Antiviral drugs targeting influenza virus surface proteins: A computational structural biology approach

Abstract

For the prevention and control of infectious viral diseases, vaccines and antiviral drugs targeting viral proteins are of great importance. Amino acid substitutions in viral proteins occasionally cause the emergence of antibody-escape and drug-resistant mutants. With regard to this, we have studied the proteins of several viruses, especially the influenza A virus, by using techniques of computational chemistry and biology such as molecular modeling, molecular docking, and molecular dynamics simulations. Influenza A virus is a zoonotic pathogen that is transmitted from animals to humans. This virus has two surface glycoproteins, hemagglutinin (HA) and neuraminidase (NA). The HA of influenza viruses plays a key role in the initiation of viral infection. And HA is also the major target of antibodies that neutralize viral infectivity.

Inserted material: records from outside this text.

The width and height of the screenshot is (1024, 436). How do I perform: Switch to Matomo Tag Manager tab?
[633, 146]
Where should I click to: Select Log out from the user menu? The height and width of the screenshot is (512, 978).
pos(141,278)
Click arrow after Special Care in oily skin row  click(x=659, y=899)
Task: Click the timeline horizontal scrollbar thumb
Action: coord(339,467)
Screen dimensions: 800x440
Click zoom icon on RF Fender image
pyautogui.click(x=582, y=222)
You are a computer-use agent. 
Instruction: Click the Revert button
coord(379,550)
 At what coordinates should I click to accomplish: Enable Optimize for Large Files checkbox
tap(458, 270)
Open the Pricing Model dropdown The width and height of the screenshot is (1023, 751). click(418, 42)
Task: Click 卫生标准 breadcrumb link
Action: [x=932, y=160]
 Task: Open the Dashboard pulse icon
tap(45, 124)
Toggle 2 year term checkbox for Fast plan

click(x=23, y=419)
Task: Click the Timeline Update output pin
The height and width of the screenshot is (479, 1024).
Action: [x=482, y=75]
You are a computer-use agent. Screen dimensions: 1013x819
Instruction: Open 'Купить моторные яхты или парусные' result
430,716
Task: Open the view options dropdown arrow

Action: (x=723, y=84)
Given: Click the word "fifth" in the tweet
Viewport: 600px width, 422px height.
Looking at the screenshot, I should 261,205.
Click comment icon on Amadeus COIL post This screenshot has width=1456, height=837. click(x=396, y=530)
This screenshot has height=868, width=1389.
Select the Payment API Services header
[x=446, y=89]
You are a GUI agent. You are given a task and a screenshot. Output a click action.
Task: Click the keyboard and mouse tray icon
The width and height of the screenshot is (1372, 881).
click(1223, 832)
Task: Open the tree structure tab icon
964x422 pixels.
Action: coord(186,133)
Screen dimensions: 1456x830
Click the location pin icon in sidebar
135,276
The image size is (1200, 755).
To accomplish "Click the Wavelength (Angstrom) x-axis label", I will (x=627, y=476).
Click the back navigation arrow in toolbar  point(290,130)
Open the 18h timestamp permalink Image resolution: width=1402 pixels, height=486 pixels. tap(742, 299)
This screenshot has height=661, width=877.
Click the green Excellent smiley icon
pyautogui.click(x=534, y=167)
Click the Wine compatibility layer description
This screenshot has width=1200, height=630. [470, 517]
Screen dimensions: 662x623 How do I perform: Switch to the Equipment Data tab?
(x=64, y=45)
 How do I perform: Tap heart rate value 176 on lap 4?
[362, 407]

Some amino acid substitutions in the antigenic epitope on HA could decrease the interaction between HA and antibodies, leading to the generation of antigenic variants with novel antigenic structures of HA. In addition, HA protein seems to be a favorable target for anti-influenza drugs, but effective HA inhibitors have not been developed due to the emergence of drug-resistant viruses with amino acid substitutions on the HA. To understand how amino acid substitutions affect changes in drug susceptibility, we have been computationally analyzing the three-dimensional structures of influenza virus proteins. In this paper, we review the results obtained through our current analysis.